Buy a video processing device for defeating Macrovision.
The last one is probably the easiest to implement. You can use it with any video source that gives you Macrovision problems (it's not just DVDs that have Macrovision signals on them, many pre-recorded video tapes also have it). It gives you one solution for all of the potential problem devices. Particularly as it's next to impossible to modify a VCR to overcome Macrovision (pre-recorded tapes that are protected with Macrovision, are recorded with it as a part of the video signal; but for DVDs, they have a code that tells the player to add Macrovision to the video signal, and that instruction can sometimes be disabled). And doesn't involve modifying your player, which may void your warrentee.
But modifying your DVD player, is the most convenient. Once “fixed,“ you'd be able to use the player with any TV or VCR, without any problems, and without having to cart another box around with you.
It can do one, or more, of several things to the video signal. Here's the ones that I know about:
Mess up the video signal just before the vertical sync, at the very bottom of the picture; causing lack of vertical lock (the picture may jitter up and down), and causing horizontal juddering at the top of of the picture.
Mess up the video signal just after the vertical sync, just above the start of the picture; causing the picture contrast and/or brightness to progressively vary, and rapidly flash at you. You can see this signal, if you have a projection screen TV; or if you roll the vertical sync, so that the picture is half way down the screen. It looks like a black and white check pattern, that changes brightness slowly and rapidly, in an annoying sequence. And, as these black and white checks go above and below the legal video signal levels, they can cause problems for signals passing through RF modulators, making an annoying buzzing on the sound.

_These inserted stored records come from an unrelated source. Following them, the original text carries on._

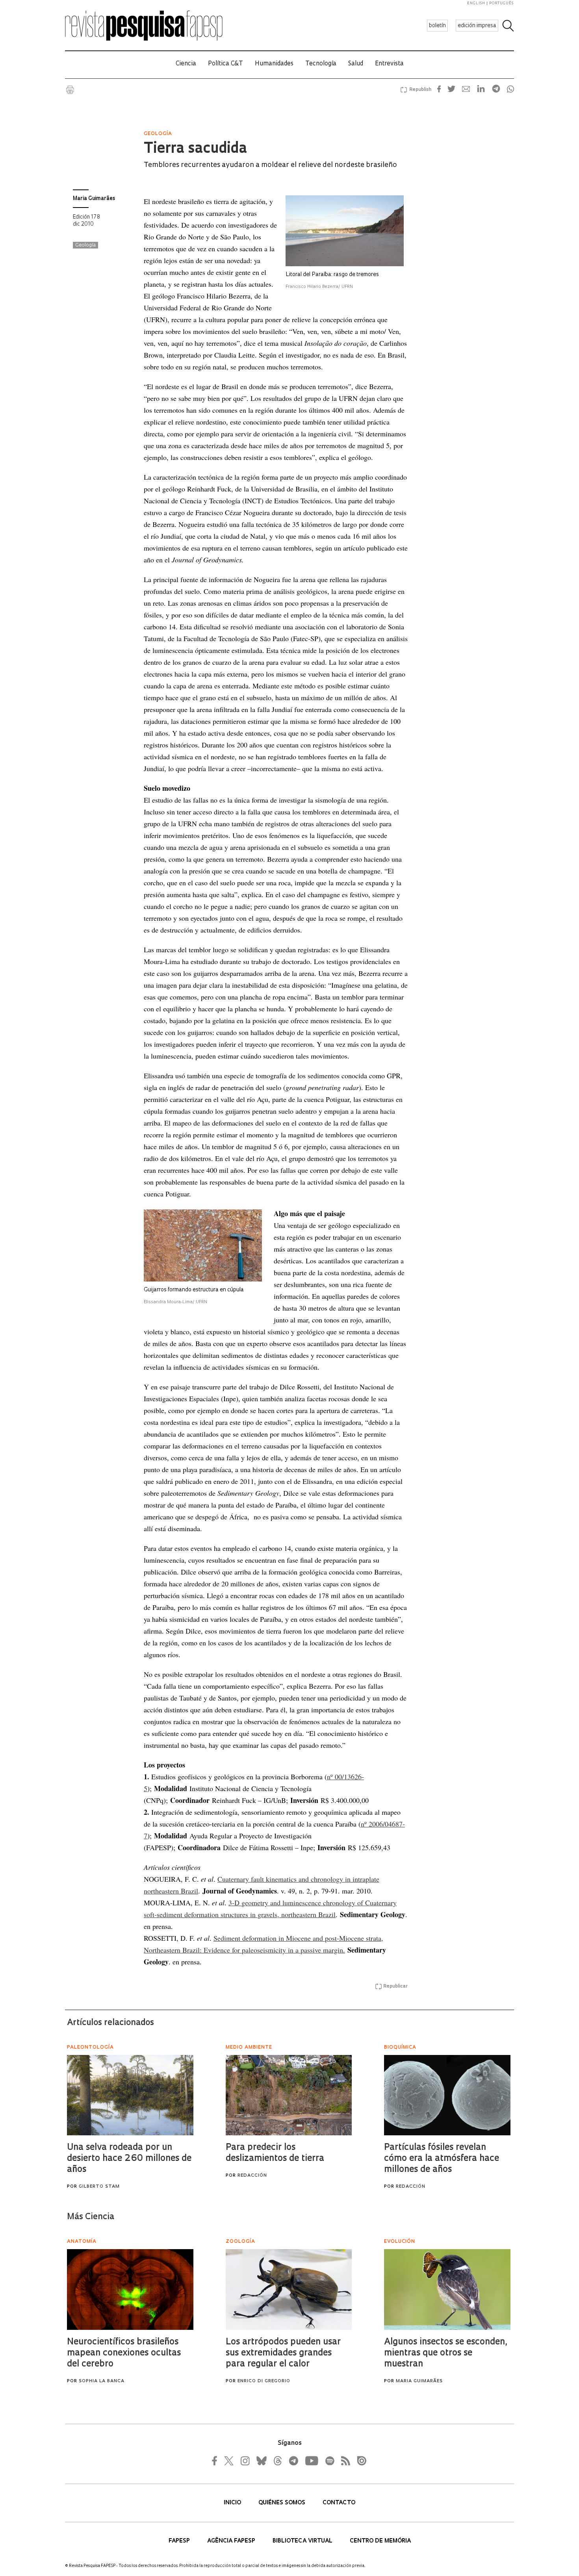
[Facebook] (217, 2460)
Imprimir (70, 90)
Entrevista (389, 64)
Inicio (233, 2503)
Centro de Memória (380, 2541)
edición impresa (477, 26)
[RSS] (343, 2460)
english (476, 3)
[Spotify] (329, 2460)
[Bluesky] (261, 2460)
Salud (355, 64)
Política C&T (225, 64)
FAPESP (180, 2541)
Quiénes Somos (282, 2503)
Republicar (395, 1986)
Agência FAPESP (232, 2541)
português (501, 3)
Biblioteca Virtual (303, 2541)
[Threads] (277, 2460)
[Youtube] (311, 2460)
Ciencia (186, 64)
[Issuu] (359, 2460)
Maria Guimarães (94, 198)
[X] (229, 2460)
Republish (420, 89)
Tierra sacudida (195, 149)
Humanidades (274, 64)
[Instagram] (244, 2460)
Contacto (339, 2503)
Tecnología (320, 64)
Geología (85, 245)
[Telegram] (293, 2460)
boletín (437, 26)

Mess up the colour sub-carrier; causing the colour to flicker, or drop out completely.
The second one is what causes most people problems. The others generally don't create noticeable problems while watching a Macrovisioned signal, but will if you try to record one. Fixing up the second one, will usually be enough so that you can watch films without aggrevation.
Technically, the solution is quite simple:
To fix up the most common problem, you run the signal through a processor that strips out any signals between the vertical sync and the start of the picture. Simply removing the extraneous rubbish, is enough to fix viewing most Macrovisioned signals; as Macrovision is making an addition to a standard signal, not a modification of it. Re-inserting the "vertical blanking period," takes care of the main problem.
“Sync-restorers” and “video stabilisers” could probably fix the errors introduced both before and after the vertical sync period, though they're usually designed to cope with normal or damaged signals, not deliberately illegal ones. They often can re-insert vertical blanking, too.
Such devices are a standard part of many professional video equipment (known as a “proc amp,” as an abbreviation for a “processing amplifier”), as a common way of handling video signals from different sources (e.g. signals that have been damaged along the way, or just to match signal levels with the rest of the equipment).
They're often available as stand-alone devices, sometimes quite cheaply, as a video hobbyist device, or a do-it-yourself kit of parts. Jaycar (an electronics retail chain in Australia) sells such a kit, called “Dr Video”. It's quite simple to build, and really only requires basic soldering skills. I've built one, and reviewed it on this website. Also check out any video hobbyist magazines for advertisements for pre-built units.
Digital Megahouse (formerly City South Electronics Pty Ltd) sells a prebuilt video stabiliser device. I've not seen it in action, but received an e-mail about it, and chatted with the vendor about them (when they were City South Electronics); so I've included a link to it, to help people annoyed at not being able to watch their own DVDs, but don't want to have to build their own de-macrovision gadget. Of course, given the chance to review one, I will.